Third, the Circuit Court agreed with the district court that the preliminary drawings and rudimentary model that Bryant created while he was still employed by Mattel were “inventions” under the terms of Bryant’s employment contract. However, the Circuit Court disagreed with the district court that the contract, and therefore Mattel’s copyright claims, extended to projects beyond Bryant’s scope of duties at Mattel. Id. at *5. (Bryant had created the sketches and model on his own time, not during working hours.) The Circuit Court vacated the district court’s summary judgment determination that Bryant’s employment contract assigned a copyright in the works to Mattel. The Circuit Court held that two important factual determinations should have been submitted to the jury: 1) whether the employment contract assigned copyrights to Mattel for works created outside the scope of Bryant’s employment; and 2) whether Bryant’s sketches and model were created outside the scope of his employment. Id. at *6. Because this issue casts doubt on Mattel’s ownership of the copyrights, the Circuit Court vacated the injunction and related damages award. Id.

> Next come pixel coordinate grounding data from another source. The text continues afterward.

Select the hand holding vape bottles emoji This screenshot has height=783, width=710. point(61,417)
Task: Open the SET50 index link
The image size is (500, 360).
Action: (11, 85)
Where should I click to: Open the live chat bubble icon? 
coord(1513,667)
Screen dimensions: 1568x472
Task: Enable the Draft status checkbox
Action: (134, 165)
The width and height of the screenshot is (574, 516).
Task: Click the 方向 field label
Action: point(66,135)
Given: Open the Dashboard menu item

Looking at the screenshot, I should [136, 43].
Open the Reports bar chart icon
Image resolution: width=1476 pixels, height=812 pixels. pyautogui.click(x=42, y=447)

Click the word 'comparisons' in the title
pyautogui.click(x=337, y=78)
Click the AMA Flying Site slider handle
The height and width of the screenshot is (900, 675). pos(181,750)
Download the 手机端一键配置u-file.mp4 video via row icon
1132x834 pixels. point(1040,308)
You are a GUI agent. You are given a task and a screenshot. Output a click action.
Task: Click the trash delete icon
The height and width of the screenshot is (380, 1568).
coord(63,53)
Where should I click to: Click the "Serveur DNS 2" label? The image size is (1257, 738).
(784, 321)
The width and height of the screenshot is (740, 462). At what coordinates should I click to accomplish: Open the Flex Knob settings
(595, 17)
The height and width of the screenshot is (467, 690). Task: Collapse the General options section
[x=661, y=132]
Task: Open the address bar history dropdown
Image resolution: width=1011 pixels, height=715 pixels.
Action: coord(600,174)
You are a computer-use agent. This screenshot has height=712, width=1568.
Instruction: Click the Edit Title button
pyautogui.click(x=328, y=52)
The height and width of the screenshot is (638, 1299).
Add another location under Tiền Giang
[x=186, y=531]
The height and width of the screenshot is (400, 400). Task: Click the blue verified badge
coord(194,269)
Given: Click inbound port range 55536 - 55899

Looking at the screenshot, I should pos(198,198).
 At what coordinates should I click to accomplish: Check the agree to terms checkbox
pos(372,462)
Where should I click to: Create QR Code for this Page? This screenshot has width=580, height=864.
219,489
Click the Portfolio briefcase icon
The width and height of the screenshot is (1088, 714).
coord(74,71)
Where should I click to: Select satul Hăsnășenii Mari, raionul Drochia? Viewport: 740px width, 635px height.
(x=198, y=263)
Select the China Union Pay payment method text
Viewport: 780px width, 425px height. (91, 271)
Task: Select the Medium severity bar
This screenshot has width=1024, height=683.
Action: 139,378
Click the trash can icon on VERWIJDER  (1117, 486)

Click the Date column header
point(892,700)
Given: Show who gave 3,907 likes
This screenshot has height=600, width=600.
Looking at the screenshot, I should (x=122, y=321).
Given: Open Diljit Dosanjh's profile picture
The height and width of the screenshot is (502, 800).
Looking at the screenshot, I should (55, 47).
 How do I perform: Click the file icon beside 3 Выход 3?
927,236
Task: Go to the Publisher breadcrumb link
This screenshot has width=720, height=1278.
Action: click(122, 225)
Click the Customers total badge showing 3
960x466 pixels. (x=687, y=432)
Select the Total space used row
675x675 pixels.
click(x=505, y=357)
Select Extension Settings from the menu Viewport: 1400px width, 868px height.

Lastly, the Circuit Court acknowledged that upon consideration of all the evidence, a jury may determine that copyrights in the initial sketch and model do vest with Mattel, and it offered the district court some guidance as to making an award of damages on that determination. After reviewing the Ninth Circuit test for copyright infringement and Bryant’s original manifestations of his idea, the Circuit Court determined that Mattel would only be entitled to “thin” protection against only virtually identical copying of those original models. Id. at *9. In order to determine if MGA’s products were “substantially similar” to the original drawings and model, the court must first omit the many unprotectable elements that could be included in the dolls, given the relatively narrow range of expression available for such dolls. Id. at *8 and *10. Moreover, the district court had erred in affording protectability to the overall “bratty look or attitude” or concept of “dolls sporting trendy clothing,” neither of which is protectable. Id. at *10.
CONCLUSION
The stunning reversal of Mattel’s win shines a bright light on employers’ need for extraordinary clarity and specificity in any employment and work for hire agreement. The fact that Mattel’s contract with Bryant lacked clarity on whether “ideas” and inventions outside an employee’s regular scope of employment could be included as “inventions” under the contract directly caused Mattel’s dramatic loss.
Mattel also highlights the importance of investment by the alleged infringer. The Circuit Court recognized the substantial efforts MGA had made to develop, enhance, and market the brand that significantly contributed to its success, acknowledging that it would be inequitable for Mattel to gain the benefit of all of that work, even if its claim to the original copyrights had merit.
Having prevailed before the Ninth Circuit, MGA has now filed counterclaims against Mattel for, among other things, trade secret misappropriation, Civil RICO, and wrongful injunction. Whether these claims have merit against Mattel’s claims – or whether the counterclaims are merely an intriguing move to boost MGA’s leverage in settlement negotiations – remains to be seen.